How To Prevent Unexpected Downtime In Heavy Industrial Operations

Unexpected machinery downtime is one of the biggest concerns for industries of all types, but particularly for heavy industry operations where machinery and equipment are put through a lot every day. In many instances, such machinery must operate in extremes of temperature, pressure, humidity, and dust, with numerous moving parts subject to repeated impact and vibration.

Table of Contents

The real cost of running assets to failure

Reactive maintenance – waiting for something to break before acting – is still common in heavy operations, often because the upfront investment in alternatives feels harder to justify than the cost of an emergency repair crew. The math on that stops working the moment a critical asset goes down mid-shift and takes a production line with it.
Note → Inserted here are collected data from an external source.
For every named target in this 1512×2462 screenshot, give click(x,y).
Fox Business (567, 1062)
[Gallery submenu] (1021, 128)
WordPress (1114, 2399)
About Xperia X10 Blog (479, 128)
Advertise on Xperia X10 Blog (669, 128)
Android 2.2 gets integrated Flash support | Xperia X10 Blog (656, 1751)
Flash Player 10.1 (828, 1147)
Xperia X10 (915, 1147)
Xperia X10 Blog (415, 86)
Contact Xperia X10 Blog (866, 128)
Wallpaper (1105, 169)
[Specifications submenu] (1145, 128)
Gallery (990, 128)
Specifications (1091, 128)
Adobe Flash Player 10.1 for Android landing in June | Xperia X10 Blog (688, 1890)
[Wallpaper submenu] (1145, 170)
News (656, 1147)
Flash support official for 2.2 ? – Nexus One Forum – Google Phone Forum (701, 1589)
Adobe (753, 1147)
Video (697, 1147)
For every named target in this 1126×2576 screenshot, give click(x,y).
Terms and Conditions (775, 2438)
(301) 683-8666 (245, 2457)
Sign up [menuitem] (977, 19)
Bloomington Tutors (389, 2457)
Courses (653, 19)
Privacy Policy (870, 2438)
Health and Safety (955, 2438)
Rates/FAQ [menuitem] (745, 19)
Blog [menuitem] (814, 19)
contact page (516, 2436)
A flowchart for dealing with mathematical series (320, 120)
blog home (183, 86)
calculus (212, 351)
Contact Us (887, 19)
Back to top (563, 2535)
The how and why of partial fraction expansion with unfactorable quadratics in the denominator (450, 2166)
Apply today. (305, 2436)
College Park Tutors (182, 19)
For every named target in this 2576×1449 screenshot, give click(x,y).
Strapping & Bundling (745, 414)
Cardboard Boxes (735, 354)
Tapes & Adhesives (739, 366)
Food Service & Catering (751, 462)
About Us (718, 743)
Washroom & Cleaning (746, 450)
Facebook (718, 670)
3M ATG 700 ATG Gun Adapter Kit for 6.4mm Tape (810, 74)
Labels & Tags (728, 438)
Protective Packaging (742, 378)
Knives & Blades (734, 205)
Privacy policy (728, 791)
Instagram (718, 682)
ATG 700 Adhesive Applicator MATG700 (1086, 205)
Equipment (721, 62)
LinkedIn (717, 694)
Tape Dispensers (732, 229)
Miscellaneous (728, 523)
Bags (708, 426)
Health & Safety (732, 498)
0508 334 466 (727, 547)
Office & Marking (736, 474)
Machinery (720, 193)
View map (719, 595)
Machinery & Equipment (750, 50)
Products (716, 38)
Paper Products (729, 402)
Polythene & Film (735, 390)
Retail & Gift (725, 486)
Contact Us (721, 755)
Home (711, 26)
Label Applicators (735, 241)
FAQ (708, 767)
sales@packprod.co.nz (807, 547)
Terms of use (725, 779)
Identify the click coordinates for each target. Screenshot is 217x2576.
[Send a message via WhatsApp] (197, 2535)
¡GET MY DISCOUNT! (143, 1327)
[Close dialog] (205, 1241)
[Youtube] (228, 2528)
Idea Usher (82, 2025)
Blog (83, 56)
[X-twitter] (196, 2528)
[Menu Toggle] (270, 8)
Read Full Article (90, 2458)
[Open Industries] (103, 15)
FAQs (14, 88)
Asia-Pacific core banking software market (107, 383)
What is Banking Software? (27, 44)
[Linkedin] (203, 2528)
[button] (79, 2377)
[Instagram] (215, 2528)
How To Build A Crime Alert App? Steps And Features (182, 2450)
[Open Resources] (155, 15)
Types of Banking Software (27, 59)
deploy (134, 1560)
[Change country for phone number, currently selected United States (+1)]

Precision installation isn’t optional

Poorly performed maintenance routinely shortens asset life, and the beautiful part is that the data needed to diagnose it is almost always already accumulated in the system. The potential of predictive maintenance to avoid machine failure is centered on analyzing magnetic, thermographic, ultrasonic, and vibration data for signals that a failure is about to occur.

The technology exists to analyze the data for hundreds or even thousands of machines and report back that six of them are a belt replacement, one is a bit of misalignment, two are bearing replacements, and one’s just operator error. Fix the belt, the alignment, and the bearings, and coach the operator on the appropriate response. Voilà, the health of the machine improved, six months of life restored to the belt and the bearings, and you got a free, early warning for the operator.

But some number of companies that invested in predictive maintenance – let’s be kind and say 60% – dropped it within two years because “it didn’t work.” They were half right. The high middle ground of analytics didn’t deliver those results. They and their vendors failed to understand the high-level package of work required to extract values from the new parts of predictive maintenance that they hadn’t mastered before.

A new file folder doesn’t make you better organized and a new camera doesn’t make you a better photographer. A predictive system doesn’t get you the answers you need unless you know the questions to ask. That generally required access to outside expertise, for tens of thousands of machines more likely a few external engineer-years of expertise.

Know when to bring in external specialists

There are plant assets that just shouldn’t be overhauled in-house, and centrifugal pumps are an excellent example. Internal components like impellers and wear rings cannot be successfully rebuilt in a maintenance shop. Made from hardened metal, these parts require the tightest tolerances, with access to both precision manufacturing equipment and calibrated, specialized balancing equipment. Environmental testing baths are critical to establishing that the pump meets all design parameters as well.

For the warehouse and processing manager, cavitation damage can also look a great deal easier to address than it actually is. We can’t see the damage dynamically that occurs due to cavitation and the use of light and magnification to find it is quite common. The problem is often underestimated and while it can persist in unmanaged equipment, poorly rebuilt pumps can actually create new instances of the condition by introducing out-of-spec parts.

When a fluid-handling system is displaying signs of internal wear, operation managers are going to limit risk by going direct to certified industrial pump repair specialists who can answer the question “Can this pump be economically returned to OEM specifications and how would you go about it?” If they are not sure, you shouldn’t be.

Operators are your first line of detection

Reliability engineers are the ones who design the monitoring systems. The operators are the ones who have to live with the machine. There’s a key difference between those two roles: Catching early warnings and getting directly supplied with early warnings.

Autonomous maintenance, which is the part of the TPM philosophy that trains floor operators to perform small but critical equipment checks during their daily rounds (and more importantly, log small but critical changes – a few drops of a fluid, a noise on startup, a 10-degree heat increase on a gearbox housing. None of these are “constellations of ambulances” as one of our industry clients put it, but they are all potential data points).

The importance of this methodology cannot be overstated. One of the most useful components of a properly tuned CMMS is that it can tell you two years in the future what parts you should order and even gives you plenty of time to shop around for the best price. But to get that kind of helicopter view of your maintenance department, you must have granular, useful data from the people who stand by the equipment for eight hours a day.

Don’t skip root cause analysis on unexpected failures

Replacing a failed component and putting an asset back in operation before conducting a Root Cause Analysis is one trigger to a repeat failure. The component failing is not the problem, it is the symptom. The problem could be a pipe strain causing a pump casing to take load, fluid contamination leading to early internal failure, or a systemic process issue that has been slowly destroying the component for months.

RCA doesn’t have to be a long, drawn-out bureaucratic task for every failure. It needs to be part of the DNA enough for someone to ask the simple questions: what changed, what condition allowed the failure to occur, and does that condition still exist? If the answer is yes to the last, then the repair must be a waste of time.